Nel secondo intervento parla di tre punti che, secondo lei, avrei creduto di individuare come critici nelle indagini ma poi non li elenca né tantomeno li affronta. In verità, pur molto sbrigativamente, uno sì, quello della notizia di reato, ma gli altri? Spero non abbia voluto intendere l’aspetto linguistico e l’identificazione dell’Umbria storica…
Ma adesso è davvero arrivato il momento di andare sul concreto, con l’esposizione sintetica in tre capisaldi del mio lavoro di ricerca sulle telefonate e sulla partenza dell’inchiesta Narducci. Va da sé che la lettura dei due articoli originali (qui e qui) risulta comunque necessaria se si pretendono le relative dimostrazioni.

Narducci nelle telefonate. Per anni si è creduto che l’inchiesta Narducci fosse stata innescata dalle telefonate minatorie a un’anonima estetista di Foligno, la signora Dorotea Falso: “Ricorda il dottore amico di Pacciani... traditori di Satana... I traditori Pacciani e il grande medico... Narducci... finito nel lago strangolato”. A sostenerlo, oltre a Giuttari nei suoi libri – invero non sempre rispettosi della verità – era stato anche lo stesso pubblico ministero, come in un frammento della sua requisitoria leggibile qui. Pertanto mi stupii moltissimo scoprendo, una volta entrato in possesso delle trascrizioni di quelle telefonate, che Francesco Narducci vi veniva nominato per la prima volta – come “l'amico di Pacciani… del lago Trasimeno” – il 18 maggio 2002 alle ore 12:36! Quindi ben sette mesi dopo l’apertura del procedimento giudiziario sul suo presunto omicidio (25 ottobre 2001) e il successivo ascolto di qualche decina di testimoni, nonché il presumibile completamento della perizia sugli atti del professor Pierucci (giorno di consegna ufficiale: 22 maggio 2002).
E allora cosa diavolo c’entrano le ridicole minacce telefoniche all’anonima estetista di Foligno con la partenza dell’inchiesta Narducci, la quale, alle ore 12:36 del 18 maggio 2002, non soltanto era partita, ma aveva già percorso chilometri e chilometri?

I telefonisti. Le sorprese nate dall’esame della documentazione non erano affatto finite, anzi, ne emergeva una parte ancora più inquietante. Chi erano questi telefonisti e perché avevano fatto riferimento a Pacciani e in seguito anche a Narducci? Sappiamo che l’unico condannato – con patteggiamento – è stato un certo Pietro Bini, di Cannara, un individuo che dai documenti sembra non avesse avuto nulla a che spartire con Dorotea Falso. E con la questione Narducci c’entrava qualcosa? Parrebbe di no, poiché in nessuno dei relativi procedimenti risulta mai essere stato interrogato, il che francamente appare strano, visto che proprio grazie alle sue minacce quei procedimenti sarebbero partiti. Viene da chiedersi: e se avesse fatto parte della setta che stava dietro ai delitti del Mostro e le sue telefonate fossero state un depistaggio?

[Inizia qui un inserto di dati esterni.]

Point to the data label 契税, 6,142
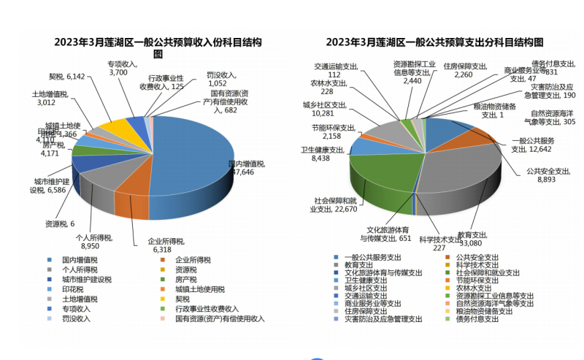pyautogui.click(x=67, y=76)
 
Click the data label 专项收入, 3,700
pyautogui.click(x=123, y=68)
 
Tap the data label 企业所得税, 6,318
pyautogui.click(x=164, y=245)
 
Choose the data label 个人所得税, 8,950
pyautogui.click(x=94, y=242)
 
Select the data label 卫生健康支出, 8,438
pyautogui.click(x=322, y=153)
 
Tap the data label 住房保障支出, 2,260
pyautogui.click(x=465, y=69)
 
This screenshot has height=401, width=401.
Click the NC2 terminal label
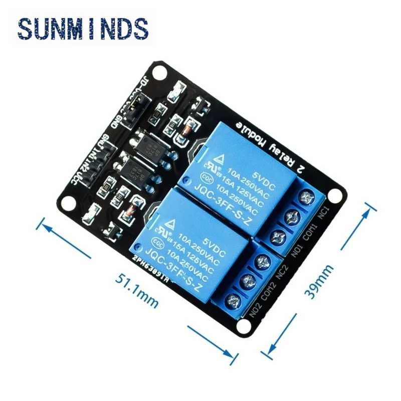282,271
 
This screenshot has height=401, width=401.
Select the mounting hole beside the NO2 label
244,326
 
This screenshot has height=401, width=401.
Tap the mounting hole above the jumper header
160,74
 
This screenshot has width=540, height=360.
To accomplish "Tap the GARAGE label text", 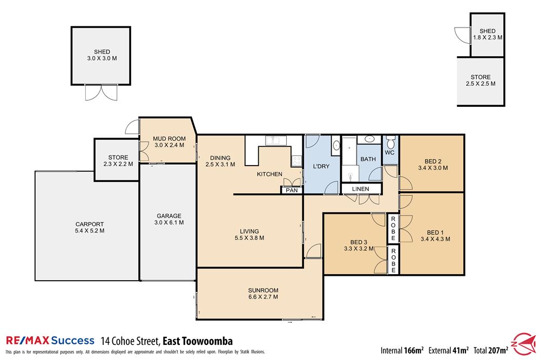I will click(x=169, y=215).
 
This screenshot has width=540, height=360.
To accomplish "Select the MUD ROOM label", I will click(x=167, y=138).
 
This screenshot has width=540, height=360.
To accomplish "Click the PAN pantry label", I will click(x=292, y=190).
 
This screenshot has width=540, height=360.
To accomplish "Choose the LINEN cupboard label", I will click(x=360, y=189).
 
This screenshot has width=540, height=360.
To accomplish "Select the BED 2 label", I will click(x=433, y=161).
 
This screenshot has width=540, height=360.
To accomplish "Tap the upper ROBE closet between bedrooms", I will click(x=393, y=228).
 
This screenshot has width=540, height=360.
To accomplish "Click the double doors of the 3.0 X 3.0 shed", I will click(x=101, y=93).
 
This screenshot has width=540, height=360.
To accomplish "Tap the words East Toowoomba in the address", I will click(x=198, y=341).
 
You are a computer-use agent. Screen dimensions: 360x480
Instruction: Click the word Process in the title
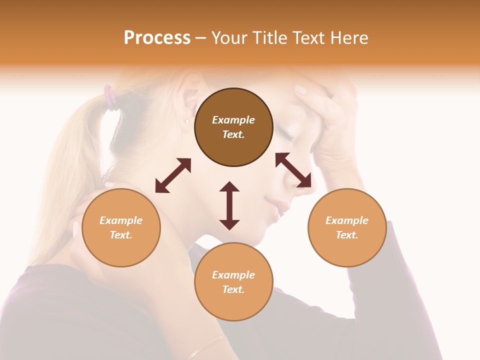coord(157,38)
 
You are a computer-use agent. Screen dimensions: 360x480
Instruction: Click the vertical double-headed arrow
coord(230,206)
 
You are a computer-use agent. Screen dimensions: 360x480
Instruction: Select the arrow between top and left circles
coord(173,176)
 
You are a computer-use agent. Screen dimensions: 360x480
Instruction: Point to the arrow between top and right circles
coord(293,170)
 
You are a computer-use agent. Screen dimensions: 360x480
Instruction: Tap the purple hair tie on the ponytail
coord(110,98)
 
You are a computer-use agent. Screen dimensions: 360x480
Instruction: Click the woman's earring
coord(187,120)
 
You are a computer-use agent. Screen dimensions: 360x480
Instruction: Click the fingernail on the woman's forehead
coord(300,90)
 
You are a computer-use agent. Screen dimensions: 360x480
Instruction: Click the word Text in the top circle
coord(234,134)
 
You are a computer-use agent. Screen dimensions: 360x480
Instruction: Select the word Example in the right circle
coord(347,220)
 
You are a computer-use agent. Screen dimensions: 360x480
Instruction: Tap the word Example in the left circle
coord(121,220)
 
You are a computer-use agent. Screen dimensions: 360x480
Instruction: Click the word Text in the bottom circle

In realtà lo studio della documentazione porta a ritenere Bini un personaggio dietro il quale è rimasto nascosto il gioco di chi ha tramato per spingere la pista Narducci attraverso le telefonate. Per un anno e più a minacciare l’estetista erano stati il fratello del marito e la moglie di questi, dei cognati insomma, per motivi che non travalicavano il campo delle beghe familiari, con anche l’incendio di un fienile, il taglio delle gomme di un’auto e un foglietto intimidatorio lasciato in giardino. Dopo varie denunce presentate al commissariato e ai carabinieri di Foligno, il 29 settembre 2001 avviene un fatto nuovo: Dorotea Falso consegna alla questura di Perugia due cassette dove ha registrato le ultime telefonate minatorie. E al fatto nuovo delle cassette se ne accompagnano almeno altri due, con una concomitanza francamente sospetta. Innanzitutto in alcune telefonate, cosa mai successa prima, viene fatto riferimento a Pacciani. Poi il cambio dei due telefonisti. A dircelo sono le questioni linguistiche. Chi trascrisse le telefonate rilevò nella voce maschile un accento toscano, mentre una perizia fonica di qualche anno dopo avrebbe individuato in quella femminile un accento piemontese; entrambi i cognati della Falso erano nativi di Foligno e ivi residenti.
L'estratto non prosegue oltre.